De chair et de fer

PUISEUX Charlotte, Éd. La Découverte, 2022, 166 p.

Qui a décidé que marcher, voir, entendre, utiliser le langage oral, percevoir la réalité d’une certaine façon étaient les conditions pour qu’une vie soit digne d’être vécue ? Celle des personnes présentant des handicaps serait donc naturellement inférieure et dotée de moins de valeur ! Confondre la personne avec sa déficience médicale, son manque, sa défaillance, son insuffisance, sa faiblesse organique ou psychologique constitue l’une des traces les plus visibles du système global du validisme. Diagnostiquée dès sa naissance avec une maladie génétique grave, Charlotte Puiseux a suivi un parcours universitaire prestigieux. Mais, elle refuse de se présenter comme l’héroïne d’une histoire de résilience et de dépassement de soi, preuve vivante que l’on pourrait égaler les valides, quand on le veut. Elle préfère s’engager dans le combat pour inverser les représentations qui distinguent le sain du pathologique et délimite la pleine et entière humanité. Les normes érigées par la médecine induisent que tout corps défaillant doit être soigné, redressé, guéri et maintenu dans des institutions tant que cela n’est pas réalisé. L’identité handi regorge de négativité et de honte.

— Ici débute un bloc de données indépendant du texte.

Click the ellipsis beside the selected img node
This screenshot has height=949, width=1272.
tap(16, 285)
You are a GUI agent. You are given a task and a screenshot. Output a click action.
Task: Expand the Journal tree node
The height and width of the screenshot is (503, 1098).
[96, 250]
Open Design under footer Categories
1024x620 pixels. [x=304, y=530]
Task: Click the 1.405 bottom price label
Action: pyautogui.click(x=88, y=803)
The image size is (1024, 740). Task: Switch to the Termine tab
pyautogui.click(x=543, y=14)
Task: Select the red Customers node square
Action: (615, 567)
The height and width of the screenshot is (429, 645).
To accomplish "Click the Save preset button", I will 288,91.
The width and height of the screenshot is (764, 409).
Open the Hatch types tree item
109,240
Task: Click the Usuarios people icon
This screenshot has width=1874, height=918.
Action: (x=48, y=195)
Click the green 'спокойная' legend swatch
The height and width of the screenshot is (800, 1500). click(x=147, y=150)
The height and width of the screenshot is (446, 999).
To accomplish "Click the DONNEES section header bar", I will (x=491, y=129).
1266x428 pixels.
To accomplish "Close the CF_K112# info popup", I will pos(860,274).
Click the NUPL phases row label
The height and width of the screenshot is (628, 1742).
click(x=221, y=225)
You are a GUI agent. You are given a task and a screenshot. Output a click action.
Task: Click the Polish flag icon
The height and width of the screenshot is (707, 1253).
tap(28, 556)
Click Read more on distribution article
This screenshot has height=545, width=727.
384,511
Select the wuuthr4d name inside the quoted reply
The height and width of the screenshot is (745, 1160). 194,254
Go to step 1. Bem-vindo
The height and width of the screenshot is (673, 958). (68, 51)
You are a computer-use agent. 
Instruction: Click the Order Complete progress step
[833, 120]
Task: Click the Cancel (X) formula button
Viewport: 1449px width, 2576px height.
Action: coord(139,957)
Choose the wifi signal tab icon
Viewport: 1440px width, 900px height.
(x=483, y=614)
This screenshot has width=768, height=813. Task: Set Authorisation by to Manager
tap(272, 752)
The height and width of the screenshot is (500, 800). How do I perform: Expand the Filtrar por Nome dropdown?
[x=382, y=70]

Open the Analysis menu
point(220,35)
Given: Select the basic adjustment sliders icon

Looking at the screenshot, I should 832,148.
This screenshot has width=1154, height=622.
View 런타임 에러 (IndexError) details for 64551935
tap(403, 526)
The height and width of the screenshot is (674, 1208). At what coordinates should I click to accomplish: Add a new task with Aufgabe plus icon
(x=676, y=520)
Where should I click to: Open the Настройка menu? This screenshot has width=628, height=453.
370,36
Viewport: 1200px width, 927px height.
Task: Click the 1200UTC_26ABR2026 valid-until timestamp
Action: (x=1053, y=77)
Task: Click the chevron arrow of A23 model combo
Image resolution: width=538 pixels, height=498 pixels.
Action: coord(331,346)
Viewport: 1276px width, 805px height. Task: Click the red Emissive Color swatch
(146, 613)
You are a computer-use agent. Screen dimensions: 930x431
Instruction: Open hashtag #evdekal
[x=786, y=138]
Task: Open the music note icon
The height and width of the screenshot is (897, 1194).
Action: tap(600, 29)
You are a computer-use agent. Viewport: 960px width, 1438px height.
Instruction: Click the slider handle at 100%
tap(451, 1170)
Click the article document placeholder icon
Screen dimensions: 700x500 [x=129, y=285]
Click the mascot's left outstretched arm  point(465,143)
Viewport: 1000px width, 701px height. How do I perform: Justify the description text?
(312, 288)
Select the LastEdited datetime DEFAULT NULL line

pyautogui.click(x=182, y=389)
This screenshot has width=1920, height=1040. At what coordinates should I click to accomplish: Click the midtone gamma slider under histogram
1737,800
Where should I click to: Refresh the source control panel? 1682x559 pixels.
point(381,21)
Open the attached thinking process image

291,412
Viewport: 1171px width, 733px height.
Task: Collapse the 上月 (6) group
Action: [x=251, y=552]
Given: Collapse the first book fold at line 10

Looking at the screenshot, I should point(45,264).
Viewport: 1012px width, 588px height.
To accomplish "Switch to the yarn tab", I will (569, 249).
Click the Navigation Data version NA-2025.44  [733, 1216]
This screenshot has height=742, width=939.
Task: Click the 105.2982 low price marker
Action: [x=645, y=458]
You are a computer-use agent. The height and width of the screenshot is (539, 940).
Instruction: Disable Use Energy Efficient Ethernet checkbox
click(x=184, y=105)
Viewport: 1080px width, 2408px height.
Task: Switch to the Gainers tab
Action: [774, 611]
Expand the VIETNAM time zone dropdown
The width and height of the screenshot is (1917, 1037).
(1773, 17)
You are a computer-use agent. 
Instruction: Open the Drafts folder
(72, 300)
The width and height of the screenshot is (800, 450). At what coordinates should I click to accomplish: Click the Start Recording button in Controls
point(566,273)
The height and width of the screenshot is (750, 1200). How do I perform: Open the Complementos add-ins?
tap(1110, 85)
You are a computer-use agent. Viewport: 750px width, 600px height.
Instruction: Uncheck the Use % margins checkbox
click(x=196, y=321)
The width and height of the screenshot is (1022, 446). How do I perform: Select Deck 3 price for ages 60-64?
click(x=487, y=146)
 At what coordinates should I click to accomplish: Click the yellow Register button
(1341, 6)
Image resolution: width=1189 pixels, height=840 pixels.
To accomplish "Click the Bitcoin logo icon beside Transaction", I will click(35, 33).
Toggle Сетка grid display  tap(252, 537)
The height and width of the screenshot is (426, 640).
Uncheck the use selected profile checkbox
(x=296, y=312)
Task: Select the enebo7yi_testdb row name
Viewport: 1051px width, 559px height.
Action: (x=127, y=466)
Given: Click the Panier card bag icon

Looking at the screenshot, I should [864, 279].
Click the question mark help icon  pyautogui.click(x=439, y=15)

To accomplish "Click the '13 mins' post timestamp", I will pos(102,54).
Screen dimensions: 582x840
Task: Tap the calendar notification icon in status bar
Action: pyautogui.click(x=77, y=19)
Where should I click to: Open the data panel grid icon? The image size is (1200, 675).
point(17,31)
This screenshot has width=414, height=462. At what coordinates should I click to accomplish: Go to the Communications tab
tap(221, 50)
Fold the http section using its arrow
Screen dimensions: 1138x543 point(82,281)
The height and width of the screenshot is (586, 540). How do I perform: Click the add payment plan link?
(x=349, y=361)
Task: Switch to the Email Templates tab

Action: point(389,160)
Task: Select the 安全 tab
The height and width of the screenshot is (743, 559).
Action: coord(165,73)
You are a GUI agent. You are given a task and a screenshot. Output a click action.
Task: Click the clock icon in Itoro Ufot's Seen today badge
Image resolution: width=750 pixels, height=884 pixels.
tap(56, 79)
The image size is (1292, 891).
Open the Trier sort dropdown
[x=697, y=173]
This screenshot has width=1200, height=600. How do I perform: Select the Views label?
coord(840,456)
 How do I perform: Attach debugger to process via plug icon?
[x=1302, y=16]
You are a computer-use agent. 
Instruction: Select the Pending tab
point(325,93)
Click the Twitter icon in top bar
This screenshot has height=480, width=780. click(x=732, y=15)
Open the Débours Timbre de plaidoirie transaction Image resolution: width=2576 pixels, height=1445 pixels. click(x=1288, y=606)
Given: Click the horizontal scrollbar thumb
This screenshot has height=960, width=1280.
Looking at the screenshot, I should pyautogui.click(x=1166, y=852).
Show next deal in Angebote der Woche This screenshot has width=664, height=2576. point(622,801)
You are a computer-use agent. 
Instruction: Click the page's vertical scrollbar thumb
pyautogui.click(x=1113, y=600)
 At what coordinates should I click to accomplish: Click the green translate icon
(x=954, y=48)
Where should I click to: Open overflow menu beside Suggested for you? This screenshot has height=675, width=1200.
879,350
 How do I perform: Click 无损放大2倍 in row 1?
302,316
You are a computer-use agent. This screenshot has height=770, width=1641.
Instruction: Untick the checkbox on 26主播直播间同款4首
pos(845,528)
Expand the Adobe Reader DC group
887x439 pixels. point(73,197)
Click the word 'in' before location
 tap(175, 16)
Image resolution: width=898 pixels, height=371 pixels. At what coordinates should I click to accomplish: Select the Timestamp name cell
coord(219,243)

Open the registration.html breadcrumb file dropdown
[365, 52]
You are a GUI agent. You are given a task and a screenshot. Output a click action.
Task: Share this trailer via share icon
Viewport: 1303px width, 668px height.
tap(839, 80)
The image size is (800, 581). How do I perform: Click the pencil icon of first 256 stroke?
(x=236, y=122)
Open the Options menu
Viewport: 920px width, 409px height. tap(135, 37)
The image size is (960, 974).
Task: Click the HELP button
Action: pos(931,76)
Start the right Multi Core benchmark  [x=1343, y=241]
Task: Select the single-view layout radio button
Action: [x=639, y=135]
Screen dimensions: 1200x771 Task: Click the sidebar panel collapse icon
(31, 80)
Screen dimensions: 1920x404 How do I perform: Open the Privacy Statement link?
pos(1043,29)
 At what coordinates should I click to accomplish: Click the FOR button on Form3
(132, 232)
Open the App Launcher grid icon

Son rêve ? Une marche des fiertés, à l’image de la gaypride ! Son ambition ? Contribuer à retourner le stigmate comme socle d’une prise de pouvoir faisant des personnes handicapées des sujets de droit, égaux à ceux qui ne le sont pas et plus jamais réduites à des objets de soins. Son objectif : changer le rapport entre validité et handicap non comme deux parallèles, mais comme un continuum sur lequel se positionnent différentes postures identificatoires possibles. Sa découverte des Disability Studies, son expérience politique et ses convictions intersectionnistes constituent les étapes de sa prise de conscience et de son engagement.